(Aim of the task):
What is needed is a copy of each line in the listing below that contains "will".

(Supplied data):
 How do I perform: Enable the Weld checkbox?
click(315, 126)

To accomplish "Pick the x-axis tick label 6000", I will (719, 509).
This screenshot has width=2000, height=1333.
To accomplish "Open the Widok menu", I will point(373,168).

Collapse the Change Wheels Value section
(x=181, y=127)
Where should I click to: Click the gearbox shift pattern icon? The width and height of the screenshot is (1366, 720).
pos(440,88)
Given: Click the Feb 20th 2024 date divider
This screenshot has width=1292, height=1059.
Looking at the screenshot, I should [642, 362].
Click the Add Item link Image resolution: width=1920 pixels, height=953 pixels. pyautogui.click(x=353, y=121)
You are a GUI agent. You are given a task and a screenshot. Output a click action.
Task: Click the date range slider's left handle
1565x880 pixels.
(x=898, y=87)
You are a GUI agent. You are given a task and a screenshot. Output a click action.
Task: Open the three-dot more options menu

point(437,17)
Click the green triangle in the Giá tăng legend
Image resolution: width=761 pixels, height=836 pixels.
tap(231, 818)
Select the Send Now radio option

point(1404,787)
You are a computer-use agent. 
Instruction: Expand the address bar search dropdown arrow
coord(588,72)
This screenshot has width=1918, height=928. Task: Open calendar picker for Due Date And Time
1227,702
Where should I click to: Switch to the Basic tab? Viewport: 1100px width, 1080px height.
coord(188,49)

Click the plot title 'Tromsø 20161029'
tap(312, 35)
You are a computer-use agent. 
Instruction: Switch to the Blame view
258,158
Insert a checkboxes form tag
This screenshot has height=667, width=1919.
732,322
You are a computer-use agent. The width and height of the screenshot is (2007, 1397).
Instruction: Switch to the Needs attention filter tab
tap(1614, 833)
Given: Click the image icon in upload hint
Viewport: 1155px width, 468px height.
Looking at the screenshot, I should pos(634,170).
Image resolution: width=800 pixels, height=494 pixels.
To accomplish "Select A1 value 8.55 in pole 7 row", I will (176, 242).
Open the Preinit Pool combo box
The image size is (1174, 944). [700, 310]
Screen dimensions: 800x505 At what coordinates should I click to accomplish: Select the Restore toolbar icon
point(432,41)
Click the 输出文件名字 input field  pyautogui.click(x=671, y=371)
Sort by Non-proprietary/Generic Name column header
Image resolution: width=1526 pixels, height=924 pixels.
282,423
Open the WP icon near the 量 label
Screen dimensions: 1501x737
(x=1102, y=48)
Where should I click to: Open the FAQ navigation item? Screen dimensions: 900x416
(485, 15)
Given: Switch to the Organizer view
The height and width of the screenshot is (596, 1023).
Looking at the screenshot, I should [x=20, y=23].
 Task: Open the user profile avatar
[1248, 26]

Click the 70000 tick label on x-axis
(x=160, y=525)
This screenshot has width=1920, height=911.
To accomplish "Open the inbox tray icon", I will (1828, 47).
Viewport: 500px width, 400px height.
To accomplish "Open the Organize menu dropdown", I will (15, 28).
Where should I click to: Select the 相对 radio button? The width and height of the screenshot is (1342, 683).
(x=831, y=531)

(Completed exercise):
To accomplish "Pick the x-axis tick label 6000", I will (719, 509).
To accomplish "Open the Widok menu", I will point(373,168).
To accomplish "Select A1 value 8.55 in pole 7 row", I will (176, 242).
To accomplish "Open the inbox tray icon", I will (1828, 47).
To accomplish "Open the Organize menu dropdown", I will (15, 28).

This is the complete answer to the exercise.